Ensuite, Ottawa doit éviter d’alourdir le fardeau fiscal des entreprises alors qu’elles peinent à payer leurs factures mensuelles d’électricité, a illustré Jasmin Guénette, vice-président des affaires nationales à la FCEI.

Pardonner des dettes

Parmi les autres mesures à privilégier, le gouvernement Trudeau devrait envisager de pardonner davantage de dettes des PME reliées à la COVID-19 et accorder des délais de remboursement plus longs pour les prêts. La réduction de la « paperasserie » doit aussi être une priorité afin d’éliminer les règlements inutiles qui peuvent être un casse-tête pour les entreprises.

Alors que le gouvernement Trudeau a déjà fait connaître son intention d’investir entre 70 et 100 milliards de dollars pour relancer l’économie au cours des trois prochaines années, la FCEI juge que l’on doit choisir minutieusement le moment d’injecter un tel stimulus.

À titre d’exemple, rien ne sert d’introduire des mesures incitatives pour les consommateurs avant que les petites entreprises canadiennes puissent rouvrir et en bénéficier pleinement, a fait valoir M. Guénette.

Stimuler la consommation peut être utile, mais si des mesures allant dans ce sens arrivent trop tôt, elles ne serviront qu’aux géants comme Costco et Amazon et laisseront sur la touche les petites entreprises qui commencent tout juste à rouvrir.

Jasmin Guénette, vice-président des affaires nationales à la FCEI

« Nous devons aider les PME à traverser la crise actuelle et à faire la transition entre les subventions gouvernementales et la reprise de leurs ventes. C’est ainsi qu’on pourra commencer le long processus de redynamisation de notre économie, de nos communautés et de l’emploi », a-t-il ajouté.

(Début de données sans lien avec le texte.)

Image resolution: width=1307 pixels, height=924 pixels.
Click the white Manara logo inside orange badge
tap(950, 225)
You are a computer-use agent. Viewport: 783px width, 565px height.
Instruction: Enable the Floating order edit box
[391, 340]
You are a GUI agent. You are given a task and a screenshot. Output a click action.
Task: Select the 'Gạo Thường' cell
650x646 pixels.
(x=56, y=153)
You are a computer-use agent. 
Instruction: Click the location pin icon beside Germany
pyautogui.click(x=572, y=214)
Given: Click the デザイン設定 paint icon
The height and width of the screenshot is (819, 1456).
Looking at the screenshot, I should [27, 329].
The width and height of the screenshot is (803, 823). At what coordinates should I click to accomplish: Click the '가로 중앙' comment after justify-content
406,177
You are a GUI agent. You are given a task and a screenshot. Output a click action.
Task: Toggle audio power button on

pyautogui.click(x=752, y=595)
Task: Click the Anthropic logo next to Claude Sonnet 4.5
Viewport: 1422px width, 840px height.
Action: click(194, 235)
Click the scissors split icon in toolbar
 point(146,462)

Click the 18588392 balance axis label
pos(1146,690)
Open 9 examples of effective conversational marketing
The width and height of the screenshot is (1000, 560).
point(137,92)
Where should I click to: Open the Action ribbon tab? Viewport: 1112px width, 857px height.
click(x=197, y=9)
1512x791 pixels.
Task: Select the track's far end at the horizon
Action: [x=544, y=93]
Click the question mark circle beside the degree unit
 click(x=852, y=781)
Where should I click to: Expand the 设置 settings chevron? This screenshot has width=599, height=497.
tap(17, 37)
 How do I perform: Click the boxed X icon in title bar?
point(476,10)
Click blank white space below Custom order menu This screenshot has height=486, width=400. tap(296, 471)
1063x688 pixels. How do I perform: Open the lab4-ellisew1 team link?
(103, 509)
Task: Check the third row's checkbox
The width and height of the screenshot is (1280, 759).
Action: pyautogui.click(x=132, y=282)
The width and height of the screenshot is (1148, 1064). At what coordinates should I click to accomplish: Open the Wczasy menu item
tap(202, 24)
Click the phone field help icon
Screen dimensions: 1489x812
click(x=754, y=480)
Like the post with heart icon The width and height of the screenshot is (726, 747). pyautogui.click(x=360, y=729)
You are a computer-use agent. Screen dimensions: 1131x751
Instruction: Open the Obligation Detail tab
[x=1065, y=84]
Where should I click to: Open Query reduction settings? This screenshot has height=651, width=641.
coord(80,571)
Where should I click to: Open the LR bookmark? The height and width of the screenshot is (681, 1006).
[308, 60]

Alors que le taux d’épargne des ménages canadiens atteint des sommets inégalés depuis des décennies, certains économistes s’interrogent sur l'opportunité d’injecter près de 100 milliards de dollars dans un plan de relance comme l’envisage le gouvernement Trudeau. D’autant que le déficit frisera les 400 milliards durant le présent exercice financier qui prend fin le 31 mars et que la dette accumulée du gouvernement fédéral va dépasser les 1000 milliards de dollars cette année.

Les priorités de la Chambre de commerce du Montréal métropolitain

Également en prévision du prochain budget fédéral, la Chambre de commerce du Montréal métropolitain a dévoilé, jeudi, les priorités de ses membres qui ont participé à un coup de sonde. Et la majorité des entreprises de la CCMM estime qu’il faut détailler un plan de retour à l’équilibre budgétaire dès le prochain budget.

En effet, 85,5 % des répondants au coup de sonde de la CCMM soutiennent qu’il est essentiel que le gouvernement du Canada se dote d’une stratégie de retour à l’équilibre budgétaire. Plus de la moitié (55,4 %) estiment que ce retour devrait s’effectuer d’ici dix ans, alors que 36,8 % suggèrent un horizon plus strict, soit d’ici cinq ans.

Selon le président et chef de la direction de la CCMM, Michel Leblanc, le coup de sonde a permis de relever trois autres priorités du milieu des affaires montréalais dans l’immédiat : des investissements massifs dans la relance de l’économie, l’accélération du virage vers une économie plus sobre en carbone, et la bonification des mesures pour stimuler l’investissement des entreprises.

« Les répondants se sont montrés préoccupés par la situation des secteurs les plus affectés par la crise, comme la restauration et l’hôtellerie, le tourisme et l’aérospatiale. Une très grande majorité soutient que ces secteurs doivent bénéficier d’une aide ciblée. C’est le cas de l’aérospatiale et du transport aérien. Nous réclamons une aide spécifique pour ces secteurs depuis plusieurs mois et nous espérons que ça se retrouvera au prochain budget », a indiqué M. Leblanc dans un courriel à La Presse.